The GPU hardware treats cache modifiers as hints. Under memory pressure, even “persisting” data may be evicted. The hardware prioritizes correctness over the hint. Similarly, “streaming” data may still occupy L2 lines temporarily. The benefit comes from the eviction priority: streaming data is evicted before persisting data when the cache is full.

Multi-Kernel L2 Interference

The Problem: Sequential Kernels Thrash L2

In a typical LLM inference pipeline:

GEMM kernel (QKV projection): Reads weight matrix (hundreds of MB), writes activations.
Attention kernel: Reads Q, K, V (KV cache may be 10-50 MB). Wants K/V in L2.
GEMM kernel (output projection): Reads another weight matrix, evicts K/V from L2.
FFN GEMM kernels: Two large GEMMs, further thrashing L2.

Each GEMM reads a weight matrix much larger than L2, evicting everything. The attention kernel that follows finds none of its KV cache in L2.

Solution: Operator Fusion and Scheduling

// Approach 1: Fuse attention + output projection
// Keep KV cache in L2 by not launching an intervening GEMM

// Approach 2: Use L2 residency control (Hopper)

# [Recorded information]
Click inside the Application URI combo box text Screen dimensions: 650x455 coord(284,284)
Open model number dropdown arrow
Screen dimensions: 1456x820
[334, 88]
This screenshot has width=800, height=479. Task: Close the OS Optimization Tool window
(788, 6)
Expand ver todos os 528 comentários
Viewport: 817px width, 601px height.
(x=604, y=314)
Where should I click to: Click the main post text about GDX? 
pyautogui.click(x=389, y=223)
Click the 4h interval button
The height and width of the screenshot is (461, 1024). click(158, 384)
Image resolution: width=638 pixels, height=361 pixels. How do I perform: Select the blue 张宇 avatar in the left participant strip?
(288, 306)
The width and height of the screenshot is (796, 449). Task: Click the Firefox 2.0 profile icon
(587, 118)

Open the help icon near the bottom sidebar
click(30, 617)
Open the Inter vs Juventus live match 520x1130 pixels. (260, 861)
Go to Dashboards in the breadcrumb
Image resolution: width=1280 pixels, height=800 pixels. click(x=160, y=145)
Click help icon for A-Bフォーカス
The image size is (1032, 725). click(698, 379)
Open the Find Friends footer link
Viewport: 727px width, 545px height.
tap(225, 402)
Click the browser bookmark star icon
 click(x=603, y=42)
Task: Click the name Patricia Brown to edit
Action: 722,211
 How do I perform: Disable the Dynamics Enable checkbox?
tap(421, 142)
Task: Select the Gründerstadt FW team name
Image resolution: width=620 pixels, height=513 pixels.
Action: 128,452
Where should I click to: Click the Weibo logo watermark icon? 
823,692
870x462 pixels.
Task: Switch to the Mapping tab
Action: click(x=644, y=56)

# [Your instructions]
Answer these questions from the text on GPU L2 cache behavior:
(a) When the cache is full, which kind of data is evicted first?
(b) According to the attention kernel line, how large may the KV cache be?
(c) What does Approach 2 use?

# [Response area]
(a) Streaming data is evicted before persisting data.
(b) The KV cache may be 10-50 MB.
(c) It uses L2 residency control (Hopper).